Americans’ confidence in the U.S. economy fell last month to its lowest point since March on souring views of the economy’s direction, Gallup’s Economic Confidence Index indicated. To measure confidence, Gallup averages Americans’ ratings of current economic conditions with their perceptions of whether the economy is getting better or worse.
In July, 20 percent of the 15,000 Americans interviewed by phone said economic conditions were excellent or good while 34 percent said they were poor, a proportion unchanged since April. Fifty-seven percent of Americans said the economy is getting worse, the most since December.
July’s reading slipped largely because of an edgy week for financial markets, the week of July 21, when stocks tumbled after pro-Russian separatists in eastern Ukraine shot down Malaysia Airlines Flight MH17 and increased the likelihood of tighter Western sanctions against Russia.
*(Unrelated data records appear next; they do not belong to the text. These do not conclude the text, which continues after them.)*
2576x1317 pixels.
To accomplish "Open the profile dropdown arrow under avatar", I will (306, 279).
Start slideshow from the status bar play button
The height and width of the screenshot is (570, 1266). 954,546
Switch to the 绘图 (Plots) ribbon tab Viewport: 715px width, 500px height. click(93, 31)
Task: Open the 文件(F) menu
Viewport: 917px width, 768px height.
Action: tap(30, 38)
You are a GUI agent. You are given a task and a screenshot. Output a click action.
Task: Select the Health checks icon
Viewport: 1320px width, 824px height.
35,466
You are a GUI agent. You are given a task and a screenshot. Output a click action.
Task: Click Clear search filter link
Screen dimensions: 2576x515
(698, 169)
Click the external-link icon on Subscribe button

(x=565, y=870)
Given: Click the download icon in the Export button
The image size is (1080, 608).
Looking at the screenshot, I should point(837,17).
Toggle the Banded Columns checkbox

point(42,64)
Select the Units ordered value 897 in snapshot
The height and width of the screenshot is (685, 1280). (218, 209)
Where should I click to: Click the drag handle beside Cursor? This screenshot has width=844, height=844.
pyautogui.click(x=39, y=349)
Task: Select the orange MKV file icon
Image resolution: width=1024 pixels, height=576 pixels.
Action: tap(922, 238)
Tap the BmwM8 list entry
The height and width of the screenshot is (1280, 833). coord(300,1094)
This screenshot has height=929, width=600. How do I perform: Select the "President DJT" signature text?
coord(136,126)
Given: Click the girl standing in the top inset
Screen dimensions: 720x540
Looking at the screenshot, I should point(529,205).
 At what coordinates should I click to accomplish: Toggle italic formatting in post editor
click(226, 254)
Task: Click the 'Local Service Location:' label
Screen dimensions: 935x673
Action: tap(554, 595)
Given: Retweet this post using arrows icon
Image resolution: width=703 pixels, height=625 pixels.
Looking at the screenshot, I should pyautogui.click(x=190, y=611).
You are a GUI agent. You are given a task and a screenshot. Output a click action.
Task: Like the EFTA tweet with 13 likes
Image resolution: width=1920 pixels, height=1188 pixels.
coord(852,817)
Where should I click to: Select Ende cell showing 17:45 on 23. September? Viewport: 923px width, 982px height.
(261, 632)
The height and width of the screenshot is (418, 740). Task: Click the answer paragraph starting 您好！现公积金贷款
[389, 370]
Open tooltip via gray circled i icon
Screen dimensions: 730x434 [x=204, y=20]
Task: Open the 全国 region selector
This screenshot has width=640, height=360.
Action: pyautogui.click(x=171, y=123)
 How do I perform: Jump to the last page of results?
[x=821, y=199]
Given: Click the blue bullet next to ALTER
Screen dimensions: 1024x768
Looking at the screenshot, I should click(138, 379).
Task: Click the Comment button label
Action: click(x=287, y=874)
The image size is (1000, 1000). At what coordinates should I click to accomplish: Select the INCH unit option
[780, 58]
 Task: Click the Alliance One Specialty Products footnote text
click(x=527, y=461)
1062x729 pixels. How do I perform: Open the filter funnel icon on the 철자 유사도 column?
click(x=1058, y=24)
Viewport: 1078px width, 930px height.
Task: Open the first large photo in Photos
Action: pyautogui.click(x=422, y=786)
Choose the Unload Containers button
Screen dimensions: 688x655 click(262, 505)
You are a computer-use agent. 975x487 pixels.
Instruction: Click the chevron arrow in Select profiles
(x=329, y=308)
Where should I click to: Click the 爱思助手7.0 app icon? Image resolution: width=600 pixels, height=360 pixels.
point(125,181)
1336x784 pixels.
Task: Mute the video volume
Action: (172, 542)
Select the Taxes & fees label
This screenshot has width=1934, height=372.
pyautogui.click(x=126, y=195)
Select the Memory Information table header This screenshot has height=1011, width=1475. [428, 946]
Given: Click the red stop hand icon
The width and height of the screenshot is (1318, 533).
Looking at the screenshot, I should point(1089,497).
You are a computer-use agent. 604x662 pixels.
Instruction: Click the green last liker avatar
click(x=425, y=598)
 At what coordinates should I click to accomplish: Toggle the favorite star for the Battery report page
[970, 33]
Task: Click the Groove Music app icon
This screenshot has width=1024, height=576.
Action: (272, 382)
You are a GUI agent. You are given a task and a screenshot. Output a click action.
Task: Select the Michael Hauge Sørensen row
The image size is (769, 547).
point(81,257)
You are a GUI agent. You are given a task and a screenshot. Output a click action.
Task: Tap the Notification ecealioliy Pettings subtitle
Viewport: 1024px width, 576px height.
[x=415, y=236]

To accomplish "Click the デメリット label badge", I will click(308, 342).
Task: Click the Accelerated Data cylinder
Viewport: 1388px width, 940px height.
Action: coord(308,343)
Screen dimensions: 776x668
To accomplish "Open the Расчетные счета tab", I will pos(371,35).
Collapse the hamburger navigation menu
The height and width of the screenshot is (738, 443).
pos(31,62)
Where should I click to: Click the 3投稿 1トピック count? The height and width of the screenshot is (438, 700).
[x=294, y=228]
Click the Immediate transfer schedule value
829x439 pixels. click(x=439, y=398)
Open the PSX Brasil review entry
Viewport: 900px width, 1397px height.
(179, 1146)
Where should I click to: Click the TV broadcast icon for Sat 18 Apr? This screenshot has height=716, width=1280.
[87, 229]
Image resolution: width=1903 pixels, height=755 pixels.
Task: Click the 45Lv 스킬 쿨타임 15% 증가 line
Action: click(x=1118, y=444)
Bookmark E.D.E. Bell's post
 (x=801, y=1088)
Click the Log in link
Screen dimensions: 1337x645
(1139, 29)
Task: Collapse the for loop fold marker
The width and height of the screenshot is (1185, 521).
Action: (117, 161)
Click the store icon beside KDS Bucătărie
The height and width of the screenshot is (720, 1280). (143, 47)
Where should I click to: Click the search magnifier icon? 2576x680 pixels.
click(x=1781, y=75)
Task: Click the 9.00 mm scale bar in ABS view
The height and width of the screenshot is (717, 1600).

Other international events, like a debt crisis in Argentina, may have contributed to lower confidence.
Despite continued drops in the stock market, Americans’ confidence rebounded in the last few days of July and beginning of August, amid positive reports of U.S. gross domestic product and job creation.
Middle- and lower-income Americans (earning less than $90,000 a year) led the decrease in confidence while upper-income Americans’ (earning more than $90,000 a year) confidence remained the same as it was in June.
This year, economic confidence has remained generally stable, up from a dive in October during the federal government shut down.
The survey's responses are based on calls made throughout the month of July, with a random sample of 15,193 adults 18 and older, with a 1 percent margin of sampling error.